[SOURCE DOCUMENT]

This Mountain In Indonesia Is One Of The Most Dangerous Places In The World

In case anybody needs any happy reminders, all of human life nestles on slippy-slidey sheets of tectonic stone coasting atop a volcanically active timebomb. Eon by eon, our flaming, liquid-iron core solidifies as gases churn and roil up through Earth's layers, core to mantle to crust. Sometimes, these gases need release, and like a pimple on the planet's face, volcanos go "pop." They eject continental plumes of searing, miles-high ash, or ooze incendiary magma that bulldozes entire cities easier than you or I could wipe a table clean of crumbs. Just ask Pompei. Or more recently, ask the poor folks who live on the Canary Islands southwest of Spain (via NPR).

Or ask folks who live near Mount Sinabung in northwestern Indonesia, dead west from the Malaysian capital, Kuala Lumpur. Global News on YouTube has footage from the March 2021 eruption, which starts as little spritzes of gray and escalates into a massive, liquid-looking cloud of ash descending like a bedsheet. As the Indian Express says, a later May detonation sent ash three kilometers (almost two miles) into the sky, and it was the 16th in a week-long series of smaller detonations. 30,000 locals were evacuated, as Asahi Shimbun reports, and could do nothing but stare as their homes and livelihoods were ruined.

[/SOURCE DOCUMENT]
[PROVIDED MATERIAL]

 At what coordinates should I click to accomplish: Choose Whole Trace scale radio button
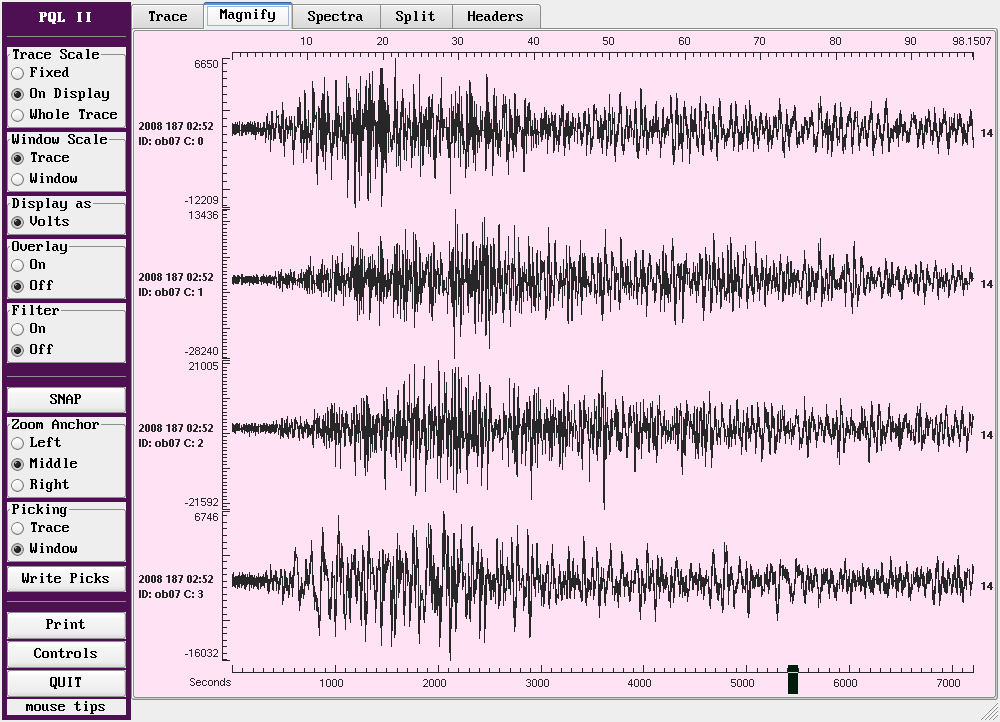(x=18, y=115)
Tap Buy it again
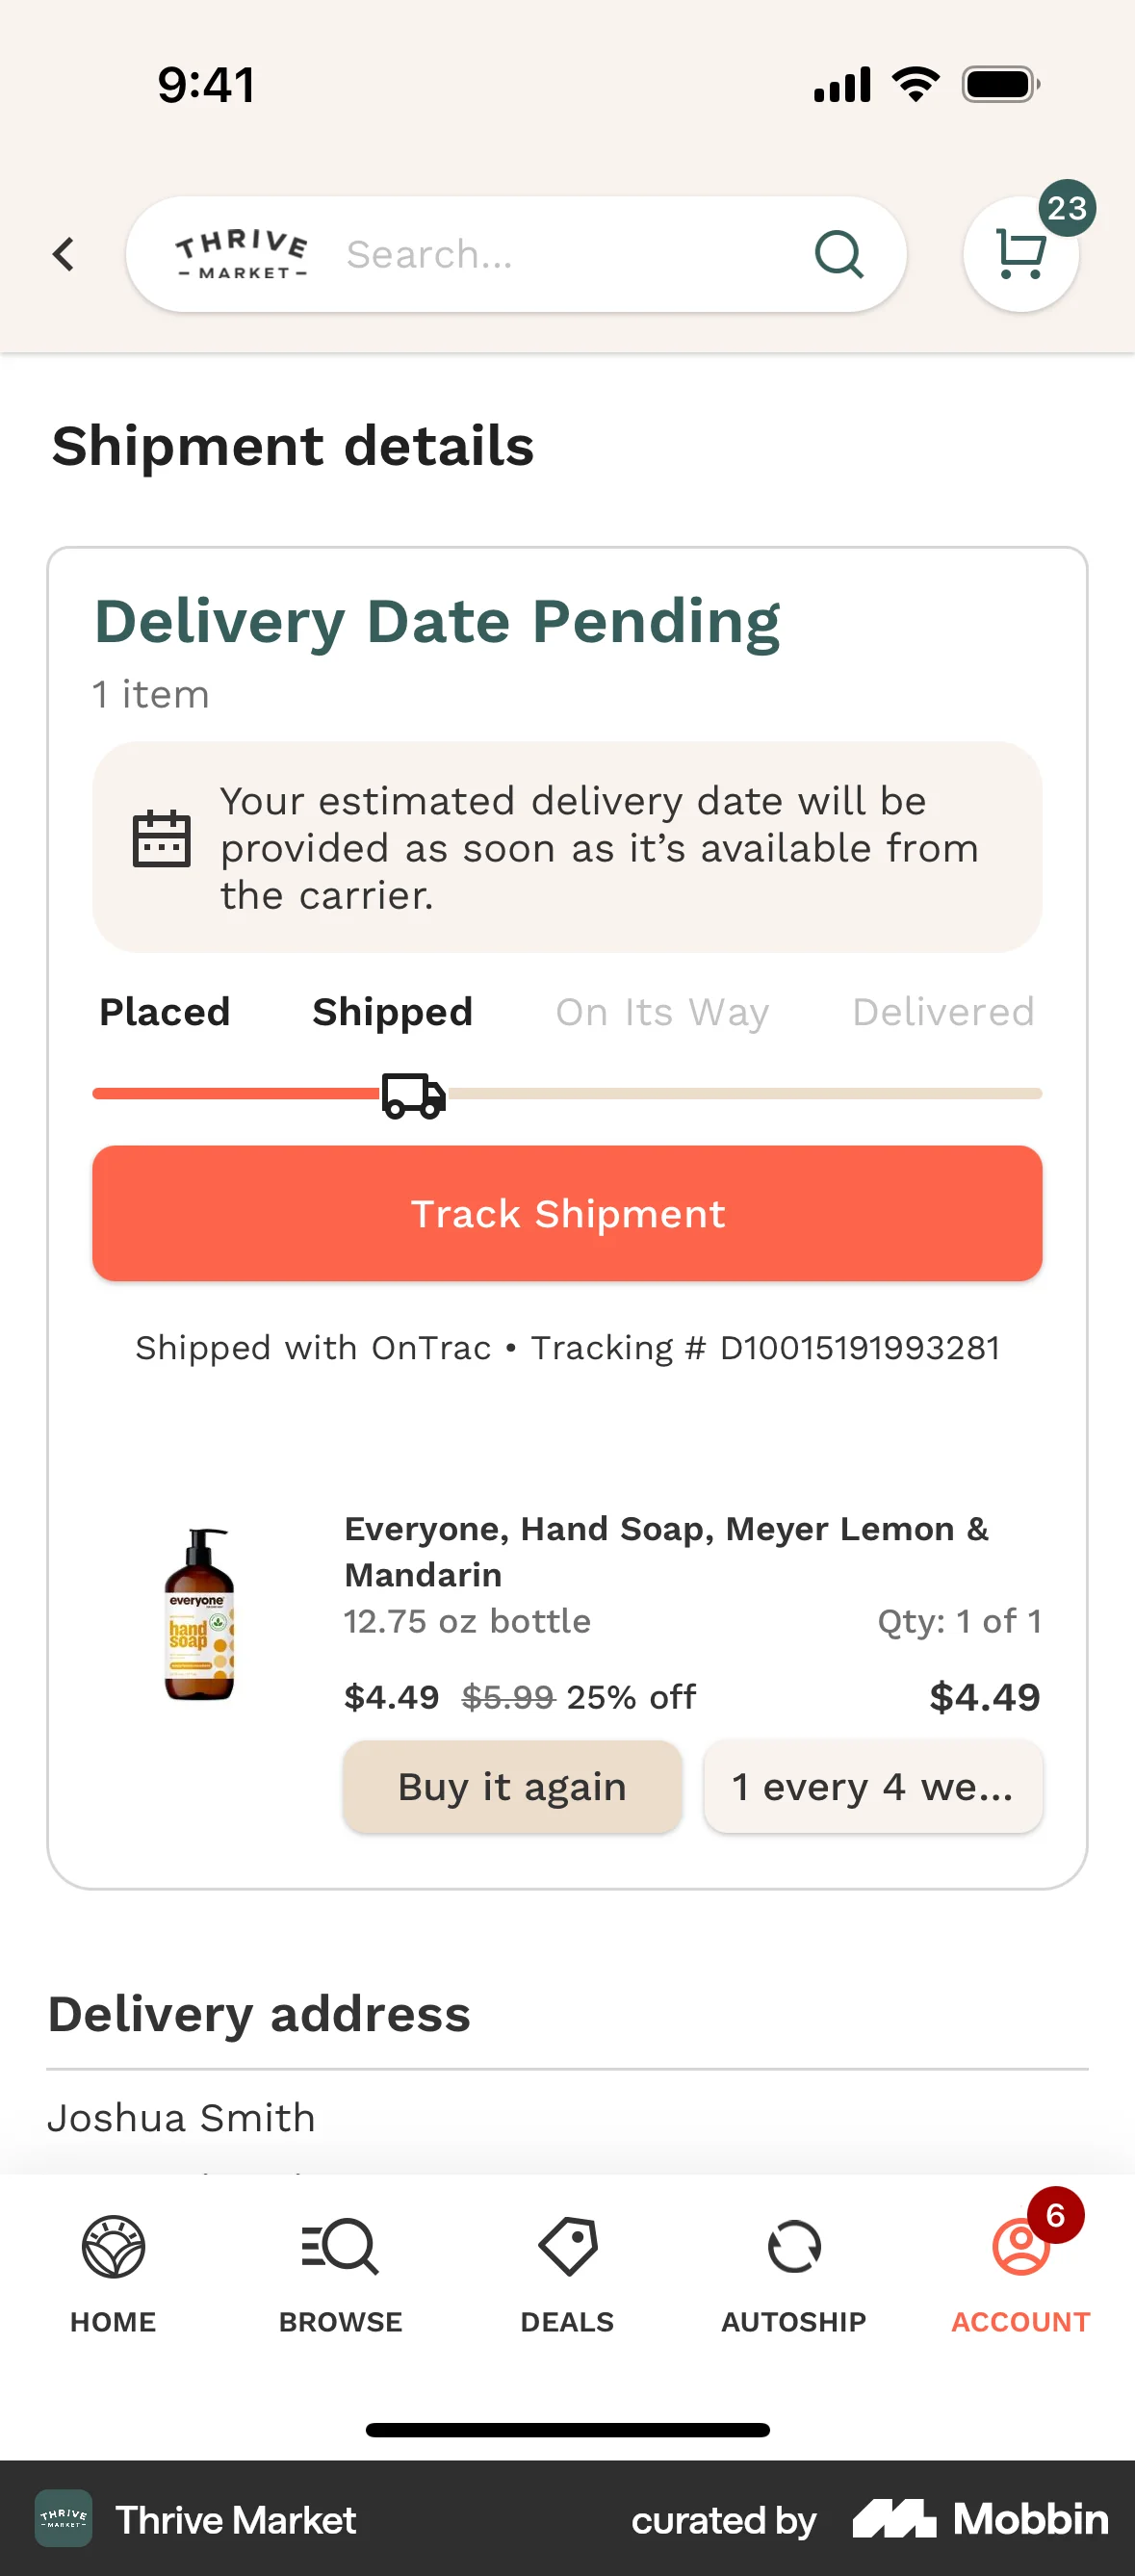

[/PROVIDED MATERIAL]

■ WHAT THIS EXERCISE ASKS ■
- A) Please decide whether each statement agrees with the Mount Sinabung article, answering yes or no and quoting the deciding words: (i) Mount Sinabung lies in northwestern Indonesia. (ii) The May detonation sent ash five kilometers into the sky. (iii) 30,000 locals were evacuated.
- B) Write what comes after the final sentence of the Mount Sinabung article.
The material above is separate from the Mount Sinabung article.

■ PER-TASK ANSWERS ■
- A)
(i) Yes: "Mount Sinabung in northwestern Indonesia"
(ii) No: "sent ash three kilometers (almost two miles) into the sky"
(iii) Yes: "30,000 locals were evacuated"

- B)
Mount Sinabung leaped back to life in 2010 after a 400-year era of silence, as a report from the 2017 International Conference on Environmental Systems Research states. It hasn't quieted since.

A lethal zone in the Ring of Fire

As a 2017 International Conference on Environmental Systems Research says, Indonesia is a "disaster-prone country." Its location along the Pacific Ocean's Ring of Fire — a band of tectonic plate junctures that encircles the entire Pacific Ocean — makes it and its neighboring countries particularly vulnerable to volcanoes, earthquakes, tsunamis, and more. For Indonesia, such geological activity can prove disastrous to their largely farming-based economy. Mount Sinabung is situated in the middle of the Northern Sumatran jungle, which the city-sheltered might recognize from Starbucks' coffee offerings if nothing else. Fruit plants suffer the most, as well as staples like rice and maize (corn).

Much of the danger from Mount Sinabung comes not from flaming lava flows, but ash. Ash suffocates the soil, buries houses, and saturates streets till they become untraversable. Ash can also be wind-carried across entire oceans and deposited elsewhere. In fact, this is exactly what annihilated the dinosaurs when the "Chicxulub impactor" asteroid hit, not tsunamis. In one burst, 10,000 billion tons of carbon dioxide, 100 billion tons of carbon monoxide, and 100 billion tons of methane got sent up into the atmosphere, as National Geographic explains. Toxic rains and a nuclear winter finished the job. At worst, this is also what a volcano could do.

Ironically, as National Geographic explains, volcanoes are also the reason why we've got land to walk on at all. 80% of Earth's surface was lifted and shaped by their power.